Nursing homes and assisted living facilities have felt some of the worst effects of the coronavirus pandemic. More than 40 percent of COVID-19 deaths in the U.S. are linked to nursing homes. Nearly all facilities have been under lockdown since March; under guidelines issued by the CDC and state agencies, nursing homes will be among the last to reopen after the pandemic subsides.
Loneliness is of grave concern for elder care advocates. Studies have shown that social isolation is associated with an increased risk of dementia and cognitive decline. With that in mind, assisted living facilities and nursing homes are tasked to achieve a difficult balancing act of keeping residents safe from coronavirus while lessening the negative effects of social distancing.
There have been a few glimmers of hope recently. In some states, like New York for example, where infection data supports reopening measures, facilities are starting to allow visitation if they have been without COVID-19 for at least 28 days. In other places, facilities have opened patios for outdoor visitation during nice summer weather. However, in locations that have been hard hit by coronavirus outbreaks, it might be a matter of years before residents living in some nursing home or skilled care facility are able to visit with their loved ones face to face.
Teleconferencing for seniors to the rescue
Much like in schools and offices, technology for teleconferencing is coming to the rescue in nursing homes. In many states, residents living in nursing homes and care facilities have the right to receive visitors, and family members have a right to visit. With facilities closed to outsiders, visitation is carried out through a window glass or a video call through Zoom or Skype or FaceTime.
Many facilities have taken proactive steps to encourage digital congregation with their loved ones and other residents. For example, Oakmont Senior Living, which has locations throughout California and in the Las Vegas area, offers a broad range of programming over Zoom. Think of traditional retirement home faire in an online format—activities include trivia, bingo, and other games, book club, and scheduled video calls with loved ones.
Government and nonprofits stepping up
Unfortunately, not every facility is as forward thinking. In recognizing the challenges that seniors and facilities are facing, states and advocacy groups are stepping up to put technology in seniors’ hands. Several programs have arisen in the southern and western parts of the country hit particularly hard by coronavirus.
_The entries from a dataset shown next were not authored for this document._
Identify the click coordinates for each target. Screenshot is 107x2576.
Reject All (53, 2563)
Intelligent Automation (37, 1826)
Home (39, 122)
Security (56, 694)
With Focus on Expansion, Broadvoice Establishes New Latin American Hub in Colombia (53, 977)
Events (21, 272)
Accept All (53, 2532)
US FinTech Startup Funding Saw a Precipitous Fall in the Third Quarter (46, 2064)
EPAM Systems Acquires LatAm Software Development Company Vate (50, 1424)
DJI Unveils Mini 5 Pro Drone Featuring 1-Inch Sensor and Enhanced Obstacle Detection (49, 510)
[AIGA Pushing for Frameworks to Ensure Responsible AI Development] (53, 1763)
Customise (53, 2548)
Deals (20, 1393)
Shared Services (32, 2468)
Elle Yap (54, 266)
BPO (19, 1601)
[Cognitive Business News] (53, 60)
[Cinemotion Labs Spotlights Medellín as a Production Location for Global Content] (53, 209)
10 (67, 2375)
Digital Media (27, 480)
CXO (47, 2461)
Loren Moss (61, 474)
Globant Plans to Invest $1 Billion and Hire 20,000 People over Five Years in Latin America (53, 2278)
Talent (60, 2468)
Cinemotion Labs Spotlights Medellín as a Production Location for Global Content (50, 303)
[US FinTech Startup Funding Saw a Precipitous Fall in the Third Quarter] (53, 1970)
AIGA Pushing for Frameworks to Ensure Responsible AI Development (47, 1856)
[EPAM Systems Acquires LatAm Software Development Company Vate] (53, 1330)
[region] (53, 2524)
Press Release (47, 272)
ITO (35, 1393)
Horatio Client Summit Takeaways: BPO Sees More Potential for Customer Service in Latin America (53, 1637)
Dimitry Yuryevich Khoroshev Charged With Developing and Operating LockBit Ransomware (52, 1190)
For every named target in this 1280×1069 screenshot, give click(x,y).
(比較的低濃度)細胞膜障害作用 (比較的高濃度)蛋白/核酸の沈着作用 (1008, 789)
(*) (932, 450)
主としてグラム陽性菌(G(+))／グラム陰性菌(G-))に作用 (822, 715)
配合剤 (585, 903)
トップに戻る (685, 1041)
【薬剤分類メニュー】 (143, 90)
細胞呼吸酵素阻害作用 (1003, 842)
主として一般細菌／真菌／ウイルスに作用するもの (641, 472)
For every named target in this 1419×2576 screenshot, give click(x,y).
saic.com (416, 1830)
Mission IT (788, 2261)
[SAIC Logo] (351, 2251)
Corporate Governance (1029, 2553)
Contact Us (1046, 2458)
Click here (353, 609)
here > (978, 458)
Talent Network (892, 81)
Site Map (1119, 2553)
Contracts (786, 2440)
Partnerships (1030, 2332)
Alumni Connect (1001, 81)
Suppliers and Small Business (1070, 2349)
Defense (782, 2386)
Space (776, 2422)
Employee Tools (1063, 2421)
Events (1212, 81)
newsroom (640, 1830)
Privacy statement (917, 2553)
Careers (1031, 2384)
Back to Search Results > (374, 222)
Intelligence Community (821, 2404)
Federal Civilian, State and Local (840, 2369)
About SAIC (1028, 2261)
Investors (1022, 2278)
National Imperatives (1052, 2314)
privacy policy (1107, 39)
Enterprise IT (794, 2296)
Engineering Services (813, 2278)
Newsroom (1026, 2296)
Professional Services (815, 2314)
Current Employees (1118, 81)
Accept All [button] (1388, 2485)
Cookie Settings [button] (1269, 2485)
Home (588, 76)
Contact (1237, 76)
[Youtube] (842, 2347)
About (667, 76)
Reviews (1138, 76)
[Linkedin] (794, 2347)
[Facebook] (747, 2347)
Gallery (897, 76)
The state of Florida is working with the Alzheimer’s Association to give computer tablets to 150 nursing homes and assisted living facilities, as part of the state’s Project: VITAL program. Each facility will receive funding for two tablets. Residents at the facilities each have their own profile on the shared tablets, and have access to their own pictures, TV shows and movies, and the opportunity video chat and email loved ones. For the approximately two-thirds of residents who suffer from dementia, the Association offers specific programming for residents as well as their caretakers.
Naturally, Texas is going a little bigger. Governor Greg Abbott and the state’s Health and Human Services Commission has pledged $3.6 million for nursing facilities to purchase tablets, webcams, and headphones to connect residents with their loved ones during the COVID-19 pandemic. The state is encouraging care facilities and providers to apply for $3,000 in federal funding per facility for purchasing communication technology devices.
In one a heartwarming story, a care facility in eastern Texas helped an elderly resident videoconference into her great-granddaughter’s wedding celebration. The family called the care facility for help connecting to the 89-year-old resident, and they accommodated the video using a new mobile teleconferencing station that they roll from room to room on a cart.
One simple way to set up a similar solution is to use a rolling TV cart with middle shelf. A large display on top shows video from a laptop computer that is connect to the facility’s Wi-Fi network handling the video call.
Tablets, smart display hubs, and other solutions for seniors
Another tool that helps seniors connect with their loved ones are smart display hubs. Nonprofit advocacy groups like Families for Better Care recommend placing an Amazon Echo Show in the rooms of residents in assist living facilities. Family members can “drop in” on their loved one with an instant video call. This is ideal for nursing home residents because hubs can be configured so that calls do not require residents to open apps or press buttons to make or receive calls. Since these devices are voice activated and have cameras, care facilities will need to sign off on their use due to issues related to privacy and HIPAA concerns.
Assisted living providers have a few important factors to keep in mind about the best device for seniors to use to keep in touch. Something with a large screen and big icons is naturally a better fit for elderly users. But truthfully, almost anything will work provided that personnel have the basic technical aptitude to add devices to a Wi-Fi network, install a video conferencing solution, and schedule times for residents to use them with their families. One nonprofit in northern California called Project Tablet Turnover is collecting donated iPads and Android tablets, wiping the data, installing messaging software, and donating them into nursing homes in the area.
Browse and compare tablets for seniors on NeweggBusiness
Technology provides a fix while we all whether the pandemic, but by itself is not enough. Care facilities need to be active and organized about helping residents operate the technology so they can connect with loved ones while keeping at a safe distance.